This photo is of a police officer on a busy street looking down at his phone and texting while on duty.

Figure 3. How does technology influence a society’s daily occupations? (Photo courtesy of Mo Riza/flickr)

Hunting and gathering tribes, industrialized Japanese, suburban Americans—each is a society. But what does this mean? Exactly what is a society? In sociological terms, society refers to a group of people who live in a definable geographic space and share the same or similar culture. Consider the cell phone example: phone (society), hardware (social institutions), and software (culture).

Sociologist Gerhard Lenski (1924–) defined societies in terms of their technological sophistication. As a society advances, so does its use of technology, which is defined as the application of science to address the problems of daily life.

Societies with rudimentary technology depend on the fluctuations of their environments, while industrialized societies have more control over the impact of their surroundings and thus develop different cultural features. This distinction is so important that sociologists generally classify societies along a spectrum based on their degree of industrialization—from pre-industrial to industrial to post-industrial.

Pre-Industrial Societies

Before the Industrial Revolution and the widespread use of machines, societies were small, rural, and dependent largely on local resources. Economic production was limited to the amount of labor a human being could provide, and there were few specialized occupations. The very first occupation was that of hunter-gatherer.

Hunter-Gatherer

Hunter-gatherer societies demonstrate the strongest dependence on the environment of the various types of pre-industrial societies. As the basic structure of human society until about 10,000–12,000 years ago, these groups were based around kinship or tribes.

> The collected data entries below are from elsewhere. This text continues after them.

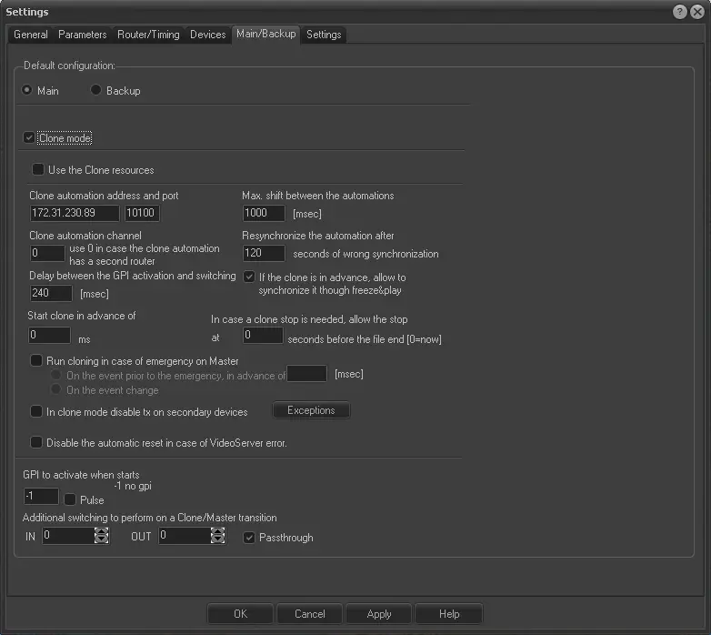Go to the General tab
The image size is (711, 635).
pyautogui.click(x=31, y=35)
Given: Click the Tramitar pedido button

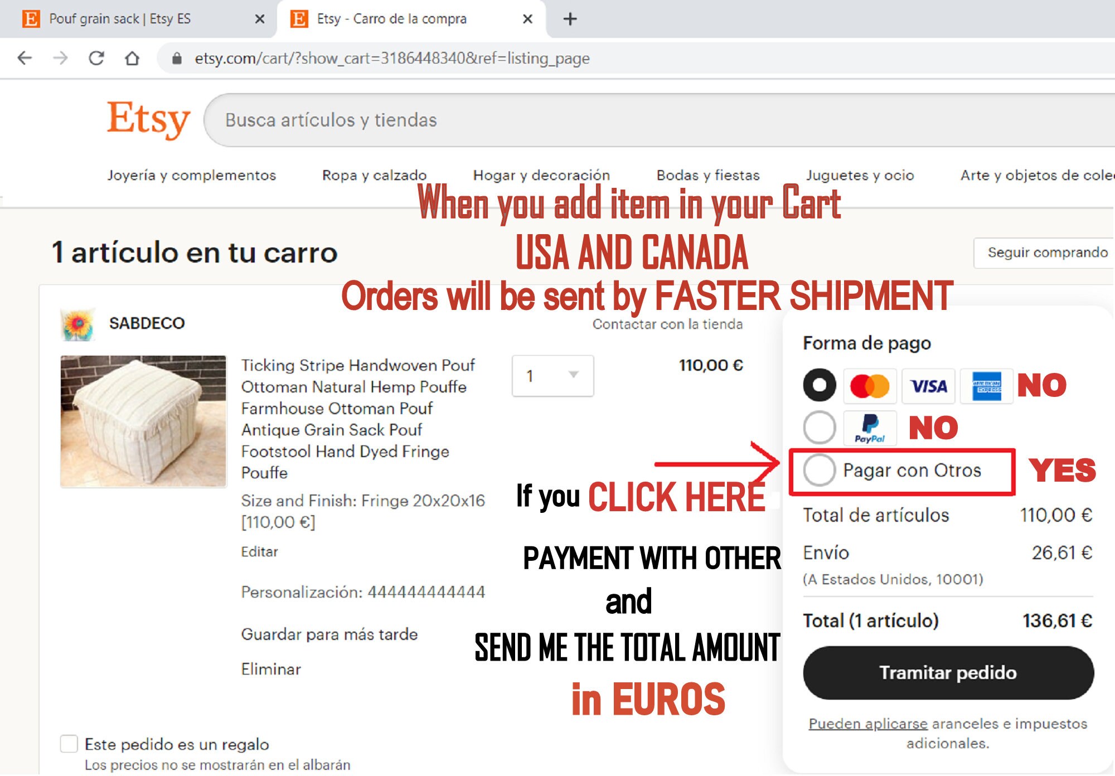Looking at the screenshot, I should coord(948,673).
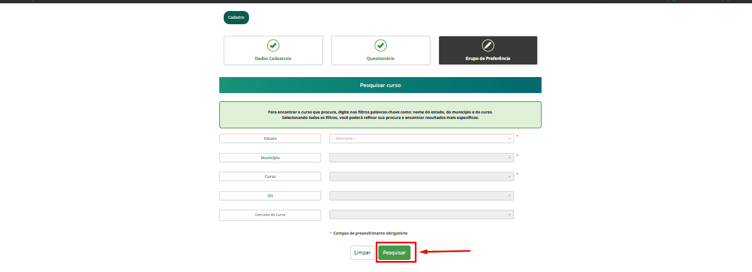Click the green search instructions info box

pyautogui.click(x=380, y=115)
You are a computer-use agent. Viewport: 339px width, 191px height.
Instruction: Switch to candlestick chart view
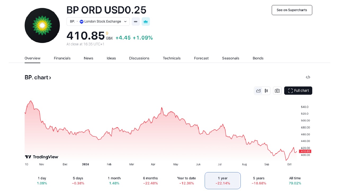pos(266,91)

Hunter-gatherers relied on their surroundings for survival—they hunted wild animals and foraged for uncultivated plants for food. When resources became scarce, the group moved to a new area to find sustenance, meaning they were nomadic. These societies were common until several hundred years ago, but today only a few hundred remain in existence, such as indigenous Australian tribes referred to as “aborigines,” or the Bambuti, a group of pygmy hunter-gatherers in the Democratic Republic of Congo. Hunter-gatherer groups are quickly disappearing as the world’s population increases and fewer truly remote areas exist.

Pastoral

Changing conditions and adaptations led some societies to rely on the domestication of animals where circumstances permitted. Roughly 7,500 years ago, human societies began to recognize their ability to tame and breed animals and to grow and cultivate their own plants. Pastoral societies, such as the Maasai villagers of East Africa, rely on the domestication of animals as a resource for survival. Unlike earlier hunter-gatherers who depended entirely on existing resources to stay alive, pastoral groups were able to breed livestock for food, clothing, and transportation, and they created a surplus of goods. Herding, or pastoral, societies remained nomadic because they were forced to follow their animals to fresh feeding grounds. Around the time that pastoral societies emerged, specialized occupations began to develop, and societies commenced trading with each other.

Further Research

The Maasai are a modern pastoral society with an economy largely structured around herds of cattle. Read more about the Maasai people and see pictures of their daily lives.

Horticultural

Around the same time that pastoral societies were on the rise, another type of society developed, based on the newly developed capacity for people to grow and cultivate plants. Previously, the depletion of a region’s crops or water supply forced pastoral societies to relocate in search of food sources for their livestock. Horticultural societies formed in areas where rainfall and other conditions allowed them to grow stable crops. They were similar to hunter-gatherers in that they largely depended on the environment for survival, but since they didn’t have to abandon their location to follow resources, they were able to start permanent settlements. This created more stability and more material goods and became the basis for the first revolution in human survival.

Agricultural

While pastoral and horticultural societies used small, temporary tools such as digging sticks or hoes, agricultural societies relied on permanent tools for survival. Around 10,000 B.C.E. an explosion of new technology known as the Agricultural Revolution made farming possible—and profitable. Farmers learned to rotate the types of crops grown on their fields and to reuse waste products as fertilizer, which led to better harvests and greater surpluses of food. New tools for digging and harvesting were made of metal, and this made them more effective and longer lasting. Human settlements grew into towns and cities, and particularly bountiful regions became networked centers of trade and commerce.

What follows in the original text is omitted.